(Task directions)
From the data below, retype exactly the lines starting with the one that contains "Kommentieren (149, 518)" and ending with the one that contains "Weiterlesen (149, 499)", both included.

(Data in this exercise)
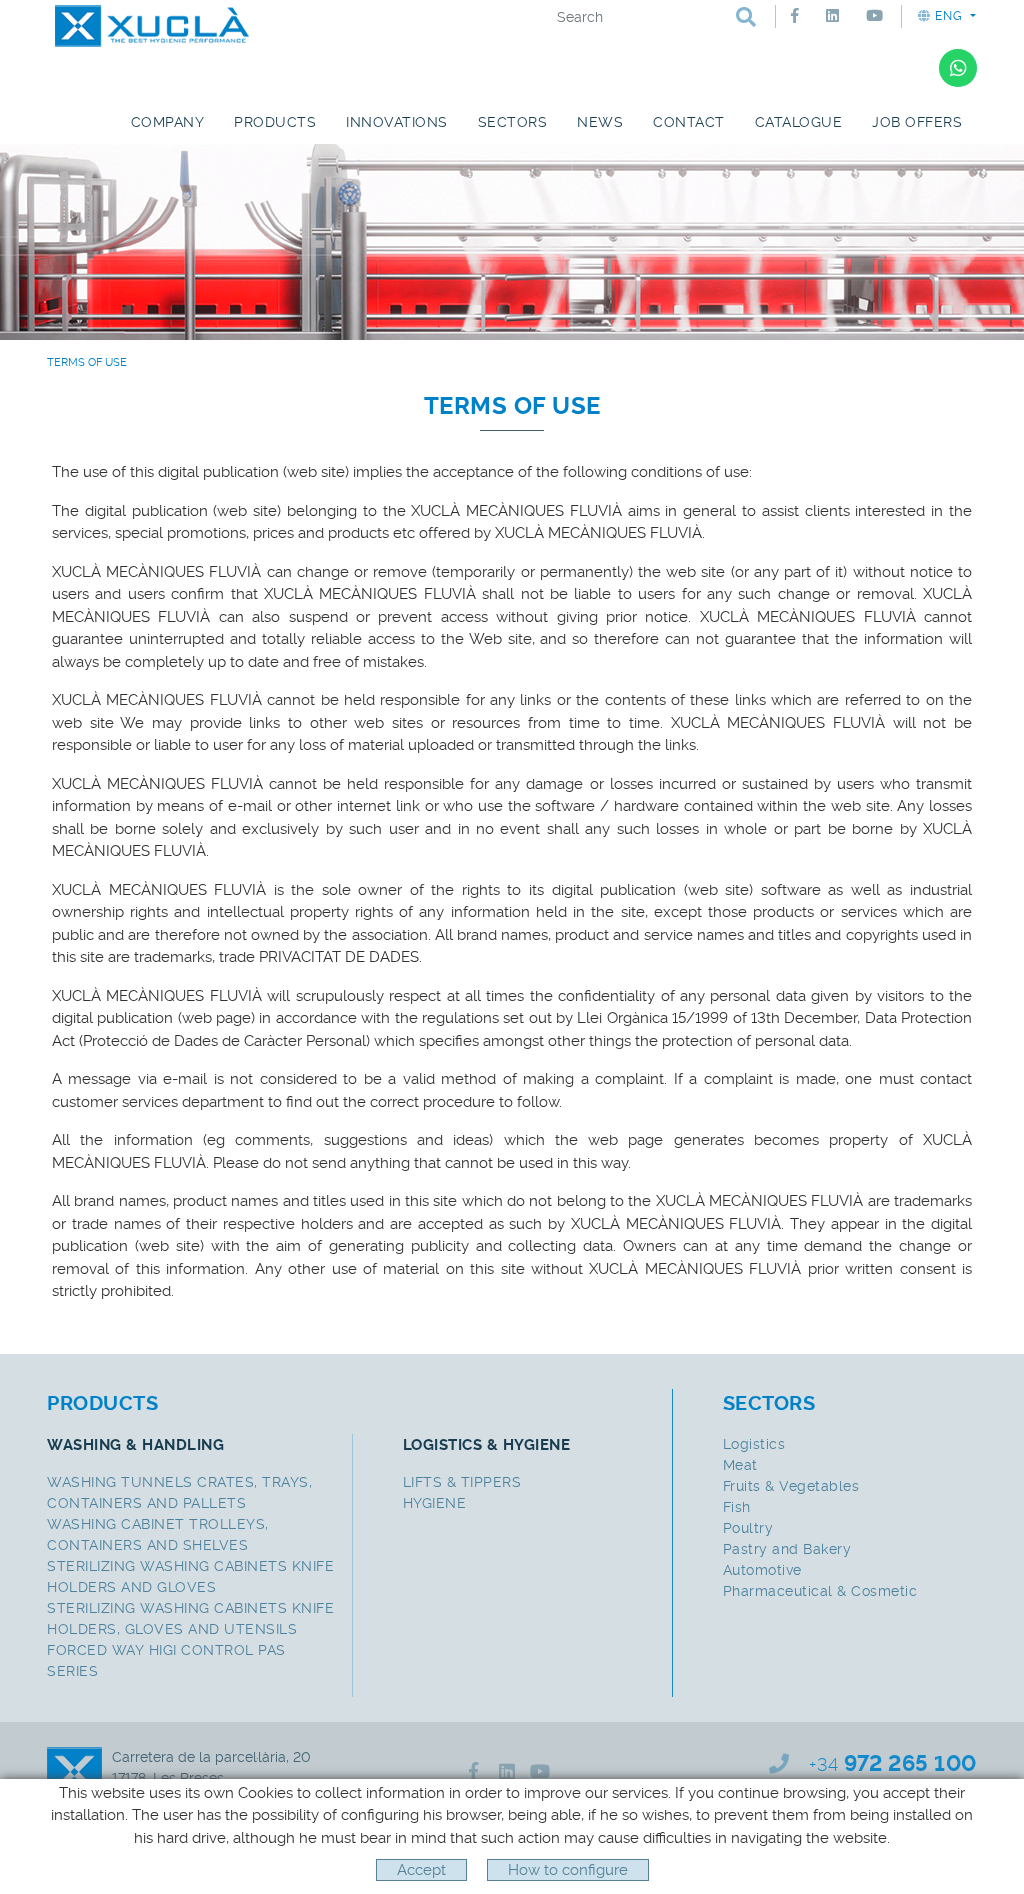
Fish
==
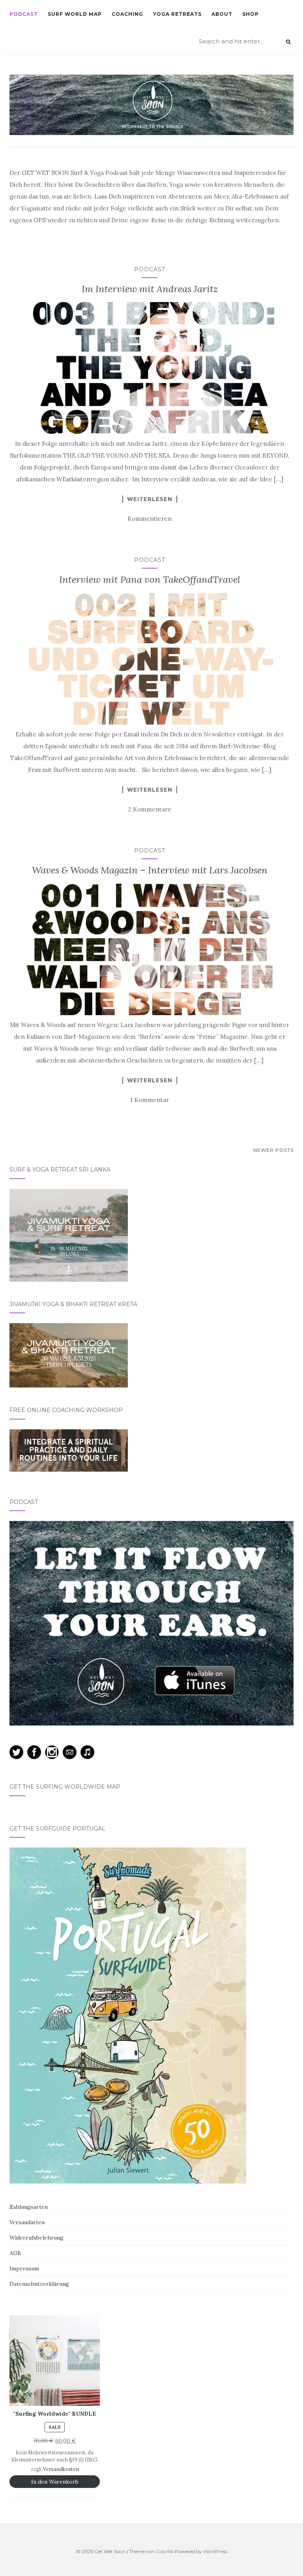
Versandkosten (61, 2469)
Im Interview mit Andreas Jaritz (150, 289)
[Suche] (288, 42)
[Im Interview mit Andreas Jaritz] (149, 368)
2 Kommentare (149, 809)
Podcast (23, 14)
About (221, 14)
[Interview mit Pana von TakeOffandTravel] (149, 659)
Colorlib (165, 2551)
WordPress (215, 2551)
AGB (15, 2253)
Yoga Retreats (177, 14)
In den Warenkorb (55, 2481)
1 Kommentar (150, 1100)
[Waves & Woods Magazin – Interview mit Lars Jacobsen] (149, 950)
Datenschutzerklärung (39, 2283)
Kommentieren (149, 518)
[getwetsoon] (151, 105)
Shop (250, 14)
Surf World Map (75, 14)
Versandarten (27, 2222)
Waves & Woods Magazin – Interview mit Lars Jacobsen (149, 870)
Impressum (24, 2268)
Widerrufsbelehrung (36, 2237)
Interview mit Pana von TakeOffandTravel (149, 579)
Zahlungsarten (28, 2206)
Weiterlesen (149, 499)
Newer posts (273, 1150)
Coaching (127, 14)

(Written answer)
Kommentieren (149, 518)
[getwetsoon] (151, 105)
Shop (250, 14)
Surf World Map (75, 14)
Versandarten (27, 2222)
Waves & Woods Magazin – Interview mit Lars Jacobsen (149, 870)
Impressum (24, 2268)
Widerrufsbelehrung (36, 2237)
Interview mit Pana von TakeOffandTravel (149, 579)
Zahlungsarten (28, 2206)
Weiterlesen (149, 499)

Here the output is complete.